C’est le couronnement du roi qui a renouvelé la lutte. La cérémonie, retardée par le scandale du procès, avait été fixée au 19 juillet 1821. Le 20 juin, le ministère est interpellé à ce sujet : la reine sera-t-elle couronnée ? Le ministère répond sans hésiter que la reine en a fait la demande, mais que cette demande ne peut être admise. Le droit d’être couronnée officiellement par l’église n’appartient pas à l’épouse du souverain. Ce n’est pas là une des prérogatives de son rang, c’est simplement une faveur que le souverain peut accorder ou refuser ; or, dans le cas en question, le ministère n’est pas d’avis que la reine participe à la cérémonie du couronnement. Là-dessus une discussion s’engage entre Liverpool et M. Brougham, discussion des plus vives qui se poursuit devant le conseil privé, auquel vient de s’adresser la reine.
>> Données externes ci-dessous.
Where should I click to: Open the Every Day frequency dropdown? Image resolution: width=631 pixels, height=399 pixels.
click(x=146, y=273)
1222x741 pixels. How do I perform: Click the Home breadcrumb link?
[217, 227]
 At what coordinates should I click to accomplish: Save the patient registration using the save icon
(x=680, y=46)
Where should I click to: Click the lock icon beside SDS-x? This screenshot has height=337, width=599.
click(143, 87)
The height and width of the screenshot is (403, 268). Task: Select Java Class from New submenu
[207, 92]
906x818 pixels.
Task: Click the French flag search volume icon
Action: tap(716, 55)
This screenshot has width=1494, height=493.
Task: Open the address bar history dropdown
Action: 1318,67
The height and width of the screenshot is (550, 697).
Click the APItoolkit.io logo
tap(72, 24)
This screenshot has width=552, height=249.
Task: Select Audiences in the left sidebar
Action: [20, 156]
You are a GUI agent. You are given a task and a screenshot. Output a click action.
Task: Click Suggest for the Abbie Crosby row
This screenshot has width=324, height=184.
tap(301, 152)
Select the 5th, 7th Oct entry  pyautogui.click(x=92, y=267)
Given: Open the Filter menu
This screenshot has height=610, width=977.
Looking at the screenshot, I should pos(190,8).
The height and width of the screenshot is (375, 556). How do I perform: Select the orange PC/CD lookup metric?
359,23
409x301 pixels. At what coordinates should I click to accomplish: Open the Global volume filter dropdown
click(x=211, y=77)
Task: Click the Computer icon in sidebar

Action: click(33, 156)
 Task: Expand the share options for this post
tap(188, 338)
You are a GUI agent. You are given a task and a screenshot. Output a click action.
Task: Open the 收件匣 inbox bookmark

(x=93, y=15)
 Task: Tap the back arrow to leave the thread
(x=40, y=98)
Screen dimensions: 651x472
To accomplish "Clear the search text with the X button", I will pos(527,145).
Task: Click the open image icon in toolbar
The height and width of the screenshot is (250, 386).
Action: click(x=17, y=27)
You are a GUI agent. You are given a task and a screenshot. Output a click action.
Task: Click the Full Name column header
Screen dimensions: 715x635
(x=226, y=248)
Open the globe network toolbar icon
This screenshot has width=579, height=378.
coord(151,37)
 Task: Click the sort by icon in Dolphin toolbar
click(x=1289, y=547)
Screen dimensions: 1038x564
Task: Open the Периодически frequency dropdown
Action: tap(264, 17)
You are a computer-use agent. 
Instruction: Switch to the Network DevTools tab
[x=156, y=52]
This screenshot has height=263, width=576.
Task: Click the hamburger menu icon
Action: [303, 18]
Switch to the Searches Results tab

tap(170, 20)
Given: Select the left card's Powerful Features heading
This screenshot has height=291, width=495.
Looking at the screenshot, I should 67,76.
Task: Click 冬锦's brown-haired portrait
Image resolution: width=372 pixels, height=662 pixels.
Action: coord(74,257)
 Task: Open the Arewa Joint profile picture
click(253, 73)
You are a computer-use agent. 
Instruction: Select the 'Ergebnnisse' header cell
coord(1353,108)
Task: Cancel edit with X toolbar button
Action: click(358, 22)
Ses avocats y sont admis à faire valoir sa requête, ils plaident devant ce nouveau tribunal, ils développent les motifs du droit et les raisons politiques ; à défaut de textes précis inscrits dans la législation, ils interprètent l’histoire, ils invoquent la coutume, ils sont ingénieux, habiles, pressans, mais comment réussiraient-ils à écarter une décision arrêtée d’avance ? C’est en vain que pendant trois jours ils déploient toutes les ressources de la parole et de la dialectique, le conseil privé repousse à une majorité considérable la réclamation de la reine.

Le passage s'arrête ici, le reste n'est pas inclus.